(Collected data entries)

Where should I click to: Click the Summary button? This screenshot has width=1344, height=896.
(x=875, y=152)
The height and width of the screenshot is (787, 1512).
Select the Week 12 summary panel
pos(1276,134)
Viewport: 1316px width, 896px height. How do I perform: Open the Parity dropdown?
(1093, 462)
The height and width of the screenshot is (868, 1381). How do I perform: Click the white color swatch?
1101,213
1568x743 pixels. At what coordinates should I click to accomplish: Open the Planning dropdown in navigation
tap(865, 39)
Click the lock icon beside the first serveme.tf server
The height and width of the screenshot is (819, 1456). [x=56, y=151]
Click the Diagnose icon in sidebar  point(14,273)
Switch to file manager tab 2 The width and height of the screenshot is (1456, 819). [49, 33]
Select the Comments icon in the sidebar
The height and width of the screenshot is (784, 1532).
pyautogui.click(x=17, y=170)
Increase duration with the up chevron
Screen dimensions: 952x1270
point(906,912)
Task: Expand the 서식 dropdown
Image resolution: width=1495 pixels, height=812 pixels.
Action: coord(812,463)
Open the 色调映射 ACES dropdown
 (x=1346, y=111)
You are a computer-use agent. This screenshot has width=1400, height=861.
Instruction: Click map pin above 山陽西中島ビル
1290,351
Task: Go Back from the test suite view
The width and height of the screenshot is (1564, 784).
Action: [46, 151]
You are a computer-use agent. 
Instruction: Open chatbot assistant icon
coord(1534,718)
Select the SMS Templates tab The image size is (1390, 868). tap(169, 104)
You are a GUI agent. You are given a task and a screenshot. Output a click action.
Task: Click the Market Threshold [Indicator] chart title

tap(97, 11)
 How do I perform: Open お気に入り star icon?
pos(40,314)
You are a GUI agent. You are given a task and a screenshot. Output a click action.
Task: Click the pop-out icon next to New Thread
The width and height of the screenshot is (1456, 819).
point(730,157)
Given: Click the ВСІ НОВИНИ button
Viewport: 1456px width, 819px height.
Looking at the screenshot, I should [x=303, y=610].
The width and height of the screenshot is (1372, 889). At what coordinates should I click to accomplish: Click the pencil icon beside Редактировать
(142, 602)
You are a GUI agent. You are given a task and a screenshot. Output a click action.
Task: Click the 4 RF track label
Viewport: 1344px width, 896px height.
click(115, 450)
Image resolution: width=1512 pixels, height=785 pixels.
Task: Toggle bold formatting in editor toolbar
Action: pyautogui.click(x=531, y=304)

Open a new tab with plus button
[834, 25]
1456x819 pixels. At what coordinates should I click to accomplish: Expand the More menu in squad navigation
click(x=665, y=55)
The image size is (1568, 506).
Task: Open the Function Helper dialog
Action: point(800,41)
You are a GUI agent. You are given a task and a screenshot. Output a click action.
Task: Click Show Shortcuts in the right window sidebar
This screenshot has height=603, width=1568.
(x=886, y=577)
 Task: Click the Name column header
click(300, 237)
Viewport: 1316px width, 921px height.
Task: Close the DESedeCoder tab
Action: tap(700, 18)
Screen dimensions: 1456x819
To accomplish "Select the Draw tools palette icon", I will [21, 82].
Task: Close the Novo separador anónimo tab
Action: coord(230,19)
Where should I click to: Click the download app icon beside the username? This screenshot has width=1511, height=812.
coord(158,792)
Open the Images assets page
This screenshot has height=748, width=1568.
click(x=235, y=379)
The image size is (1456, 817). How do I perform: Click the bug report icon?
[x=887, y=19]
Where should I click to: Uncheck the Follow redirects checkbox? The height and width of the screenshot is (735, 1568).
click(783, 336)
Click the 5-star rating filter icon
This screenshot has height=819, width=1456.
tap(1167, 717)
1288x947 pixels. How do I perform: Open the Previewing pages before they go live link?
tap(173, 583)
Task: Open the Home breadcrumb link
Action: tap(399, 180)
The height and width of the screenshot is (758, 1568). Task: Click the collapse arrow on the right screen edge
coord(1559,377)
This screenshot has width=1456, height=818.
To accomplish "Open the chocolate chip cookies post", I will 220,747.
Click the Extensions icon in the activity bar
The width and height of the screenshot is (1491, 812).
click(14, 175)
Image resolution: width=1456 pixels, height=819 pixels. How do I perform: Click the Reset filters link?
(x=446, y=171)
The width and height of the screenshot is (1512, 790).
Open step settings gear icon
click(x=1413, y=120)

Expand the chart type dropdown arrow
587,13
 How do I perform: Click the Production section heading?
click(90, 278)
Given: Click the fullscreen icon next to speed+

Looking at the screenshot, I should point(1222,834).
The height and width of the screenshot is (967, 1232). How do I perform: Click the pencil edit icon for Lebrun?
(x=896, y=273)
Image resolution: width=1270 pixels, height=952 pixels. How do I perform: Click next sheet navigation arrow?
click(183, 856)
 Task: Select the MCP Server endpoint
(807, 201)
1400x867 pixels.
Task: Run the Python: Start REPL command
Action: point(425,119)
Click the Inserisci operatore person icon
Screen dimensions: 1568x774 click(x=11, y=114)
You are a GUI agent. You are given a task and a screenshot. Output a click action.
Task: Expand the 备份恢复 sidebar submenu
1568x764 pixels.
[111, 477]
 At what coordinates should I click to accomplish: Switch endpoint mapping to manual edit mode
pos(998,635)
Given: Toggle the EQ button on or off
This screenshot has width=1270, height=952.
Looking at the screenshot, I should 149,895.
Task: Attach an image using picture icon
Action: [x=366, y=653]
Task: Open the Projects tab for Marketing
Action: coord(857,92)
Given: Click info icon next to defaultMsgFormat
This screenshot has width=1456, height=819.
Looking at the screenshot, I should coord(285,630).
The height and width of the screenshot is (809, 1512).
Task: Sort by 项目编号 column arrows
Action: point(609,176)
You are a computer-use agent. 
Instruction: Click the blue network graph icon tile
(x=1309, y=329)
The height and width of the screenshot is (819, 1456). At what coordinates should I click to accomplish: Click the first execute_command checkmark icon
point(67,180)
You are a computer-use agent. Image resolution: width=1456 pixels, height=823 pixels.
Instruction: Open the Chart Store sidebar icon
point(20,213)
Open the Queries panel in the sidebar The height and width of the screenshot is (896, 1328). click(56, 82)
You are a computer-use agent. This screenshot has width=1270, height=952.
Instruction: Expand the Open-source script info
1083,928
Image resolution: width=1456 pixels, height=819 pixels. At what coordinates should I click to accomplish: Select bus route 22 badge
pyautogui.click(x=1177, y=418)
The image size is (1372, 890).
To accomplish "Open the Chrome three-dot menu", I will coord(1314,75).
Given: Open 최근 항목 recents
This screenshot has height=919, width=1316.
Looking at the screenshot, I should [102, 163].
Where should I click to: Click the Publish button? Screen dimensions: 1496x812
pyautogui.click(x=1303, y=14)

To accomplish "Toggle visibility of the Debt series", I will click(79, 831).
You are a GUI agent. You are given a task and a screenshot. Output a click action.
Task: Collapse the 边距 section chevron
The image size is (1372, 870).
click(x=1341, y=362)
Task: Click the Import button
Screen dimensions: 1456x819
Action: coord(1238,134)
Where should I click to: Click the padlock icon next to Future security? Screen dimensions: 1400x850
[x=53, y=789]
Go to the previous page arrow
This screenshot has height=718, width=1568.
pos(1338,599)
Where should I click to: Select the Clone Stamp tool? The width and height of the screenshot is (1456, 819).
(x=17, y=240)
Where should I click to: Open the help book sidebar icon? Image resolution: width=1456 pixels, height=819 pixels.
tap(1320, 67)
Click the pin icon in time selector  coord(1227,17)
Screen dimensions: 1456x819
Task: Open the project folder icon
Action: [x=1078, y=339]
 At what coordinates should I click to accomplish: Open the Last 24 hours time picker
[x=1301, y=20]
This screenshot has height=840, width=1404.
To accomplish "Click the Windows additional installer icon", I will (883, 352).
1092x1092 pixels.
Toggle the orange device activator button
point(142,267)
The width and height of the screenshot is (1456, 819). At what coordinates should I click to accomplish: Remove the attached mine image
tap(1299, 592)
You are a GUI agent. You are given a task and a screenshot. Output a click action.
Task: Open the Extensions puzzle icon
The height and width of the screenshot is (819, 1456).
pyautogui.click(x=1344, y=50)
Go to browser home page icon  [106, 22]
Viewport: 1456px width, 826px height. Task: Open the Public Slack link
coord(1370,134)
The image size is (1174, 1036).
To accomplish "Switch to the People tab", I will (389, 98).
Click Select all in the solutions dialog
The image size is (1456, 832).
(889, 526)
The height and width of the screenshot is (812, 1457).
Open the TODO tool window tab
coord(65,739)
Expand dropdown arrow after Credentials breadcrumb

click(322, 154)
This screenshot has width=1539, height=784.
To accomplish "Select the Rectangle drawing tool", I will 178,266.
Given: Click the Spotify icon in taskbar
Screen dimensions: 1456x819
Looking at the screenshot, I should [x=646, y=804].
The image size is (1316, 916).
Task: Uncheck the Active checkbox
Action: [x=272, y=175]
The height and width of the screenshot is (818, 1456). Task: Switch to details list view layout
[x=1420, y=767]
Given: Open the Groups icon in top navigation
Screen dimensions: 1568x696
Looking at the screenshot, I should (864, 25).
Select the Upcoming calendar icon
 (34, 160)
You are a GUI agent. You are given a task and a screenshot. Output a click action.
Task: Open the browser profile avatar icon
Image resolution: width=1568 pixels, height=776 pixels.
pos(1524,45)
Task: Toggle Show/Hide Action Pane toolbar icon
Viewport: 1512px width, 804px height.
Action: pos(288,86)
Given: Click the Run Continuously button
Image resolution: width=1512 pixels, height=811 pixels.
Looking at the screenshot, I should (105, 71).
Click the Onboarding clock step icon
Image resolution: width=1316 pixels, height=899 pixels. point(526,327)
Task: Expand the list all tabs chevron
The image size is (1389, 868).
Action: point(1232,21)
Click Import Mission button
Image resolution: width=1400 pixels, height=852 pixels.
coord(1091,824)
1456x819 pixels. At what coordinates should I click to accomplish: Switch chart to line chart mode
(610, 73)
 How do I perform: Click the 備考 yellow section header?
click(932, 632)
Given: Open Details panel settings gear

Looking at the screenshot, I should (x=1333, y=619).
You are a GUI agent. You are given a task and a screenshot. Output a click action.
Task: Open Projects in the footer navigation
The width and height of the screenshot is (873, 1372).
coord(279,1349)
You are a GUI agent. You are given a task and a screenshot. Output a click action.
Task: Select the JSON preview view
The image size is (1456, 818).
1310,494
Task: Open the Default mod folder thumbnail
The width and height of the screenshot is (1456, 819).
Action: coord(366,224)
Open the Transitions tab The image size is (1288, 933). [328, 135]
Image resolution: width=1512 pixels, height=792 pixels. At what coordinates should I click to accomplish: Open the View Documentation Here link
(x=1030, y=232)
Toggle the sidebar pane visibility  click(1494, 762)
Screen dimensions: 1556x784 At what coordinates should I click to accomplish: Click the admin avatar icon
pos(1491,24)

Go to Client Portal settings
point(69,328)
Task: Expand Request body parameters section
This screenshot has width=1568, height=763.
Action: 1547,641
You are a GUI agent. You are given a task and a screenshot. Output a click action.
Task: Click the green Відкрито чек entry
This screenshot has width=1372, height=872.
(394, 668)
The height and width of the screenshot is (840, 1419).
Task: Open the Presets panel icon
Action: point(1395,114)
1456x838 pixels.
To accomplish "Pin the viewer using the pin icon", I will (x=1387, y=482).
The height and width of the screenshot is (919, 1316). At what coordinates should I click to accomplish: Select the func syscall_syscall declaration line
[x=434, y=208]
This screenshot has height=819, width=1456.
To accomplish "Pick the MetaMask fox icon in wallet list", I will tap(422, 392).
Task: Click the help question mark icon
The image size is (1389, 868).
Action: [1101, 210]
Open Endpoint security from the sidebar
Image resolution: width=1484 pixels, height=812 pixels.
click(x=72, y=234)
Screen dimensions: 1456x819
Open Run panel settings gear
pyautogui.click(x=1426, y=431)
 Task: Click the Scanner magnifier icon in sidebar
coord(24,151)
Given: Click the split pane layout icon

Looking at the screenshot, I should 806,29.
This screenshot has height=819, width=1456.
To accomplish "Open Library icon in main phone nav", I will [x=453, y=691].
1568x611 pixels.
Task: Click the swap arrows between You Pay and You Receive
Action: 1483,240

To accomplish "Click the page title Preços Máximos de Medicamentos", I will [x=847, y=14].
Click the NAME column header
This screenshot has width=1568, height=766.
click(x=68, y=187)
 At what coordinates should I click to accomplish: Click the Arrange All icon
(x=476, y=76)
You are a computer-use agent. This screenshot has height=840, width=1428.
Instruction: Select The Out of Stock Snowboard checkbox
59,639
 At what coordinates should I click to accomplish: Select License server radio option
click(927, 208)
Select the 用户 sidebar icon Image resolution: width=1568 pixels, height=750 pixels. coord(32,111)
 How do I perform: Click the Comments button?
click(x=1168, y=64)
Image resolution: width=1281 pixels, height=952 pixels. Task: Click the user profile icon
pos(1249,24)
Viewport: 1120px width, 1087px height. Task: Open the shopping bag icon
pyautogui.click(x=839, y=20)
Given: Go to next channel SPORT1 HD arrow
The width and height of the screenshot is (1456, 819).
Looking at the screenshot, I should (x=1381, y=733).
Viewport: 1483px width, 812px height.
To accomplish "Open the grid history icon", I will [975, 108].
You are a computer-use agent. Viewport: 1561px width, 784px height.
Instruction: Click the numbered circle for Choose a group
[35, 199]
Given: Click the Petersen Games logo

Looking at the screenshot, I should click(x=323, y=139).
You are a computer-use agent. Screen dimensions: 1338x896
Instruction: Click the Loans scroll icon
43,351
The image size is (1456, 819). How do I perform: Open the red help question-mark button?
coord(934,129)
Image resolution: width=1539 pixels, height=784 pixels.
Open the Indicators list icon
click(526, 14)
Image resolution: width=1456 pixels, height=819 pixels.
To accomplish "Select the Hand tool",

(EXERCISE AIM): Lines with "Import" in them are what the answer must contain; copy each from the records above.

(SOLUTION TO THIS PROBLEM):
Task: Click the Import button
Click Import Mission button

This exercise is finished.